[Opening Available records section]

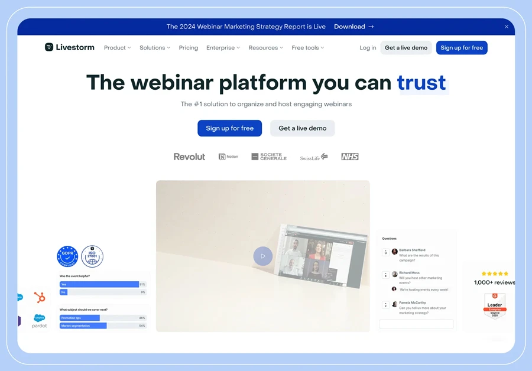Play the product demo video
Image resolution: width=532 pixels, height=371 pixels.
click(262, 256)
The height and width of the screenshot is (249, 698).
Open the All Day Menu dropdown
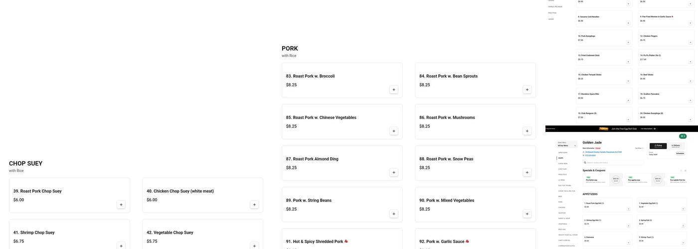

[Closing Available records section]
[Opening Available records section]

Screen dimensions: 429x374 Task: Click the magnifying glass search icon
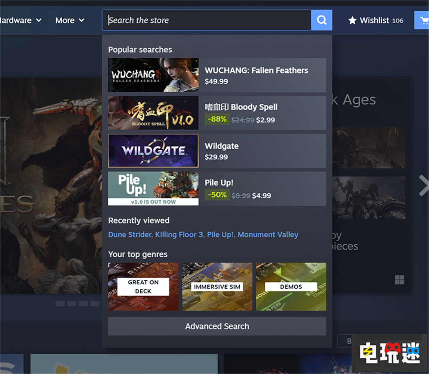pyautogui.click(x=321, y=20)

[Closing Available records section]
[Opening Available records section]

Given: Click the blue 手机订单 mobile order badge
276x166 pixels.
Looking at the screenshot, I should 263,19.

[Closing Available records section]

What you have to do:
Starting at the line with "The height and" and ending at the line with "Open the All Day Menu dropdown", print each line of the listing above exactly, with no other lines.

Result of the task:
The height and width of the screenshot is (249, 698).
Open the All Day Menu dropdown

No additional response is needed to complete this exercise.